Numerical study on density-driven convection of CO2-H2S mixture in fractured and sequential saline aquifers

Abstract

Dissolution trapping stands as a critical mechanism for the geological carbon storage (GCS) and can be notably improved through density-driven convection. However, to the best of the author’s knowledge, the discussion on density-driven convection of CO2-H2S mixture has been limited to the exclusion of intersected fractures and lithology sequence effects. Therefore, this study aims to systematically investigate the impact of H2S concentration, fractures, and lithology sequence on convective mixing. Four distinct mechanisms that influence convective mixing of CO2-H2S mixtures in the presence of fractures were identified: 1) accelerated downward solute transportation in fractures, 2) coalescence between plumes around fractures and primary down-swelling plumes, 3) high fracture conductivity inhibiting plume migration across fractures, and 4) upward flow in fractures facilitating the transport of high-concentration solute out of the system.
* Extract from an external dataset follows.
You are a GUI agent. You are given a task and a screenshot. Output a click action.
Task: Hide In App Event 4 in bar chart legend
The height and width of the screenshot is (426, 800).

Additionally, the effects of lithology sequence on the shape of CO2 plumes and the curve shape of the total flux at the top boundary were described. The results demonstrated that density-driven convection is enhanced with decreasing H2S concentration and increasing fracture interaction angle and fracture conductivity ratio. The magnitudes of density-driven convection, ranked from high to low, are fining downward, uniform, and fining upward lithology sequences. Furthermore, the H2S concentration affects the flow direction within fractures and alters the relative magnitude of the dimensionless concentration in the noise sequences. The findings of this study on a small scale were proven to be applicable on a large scale.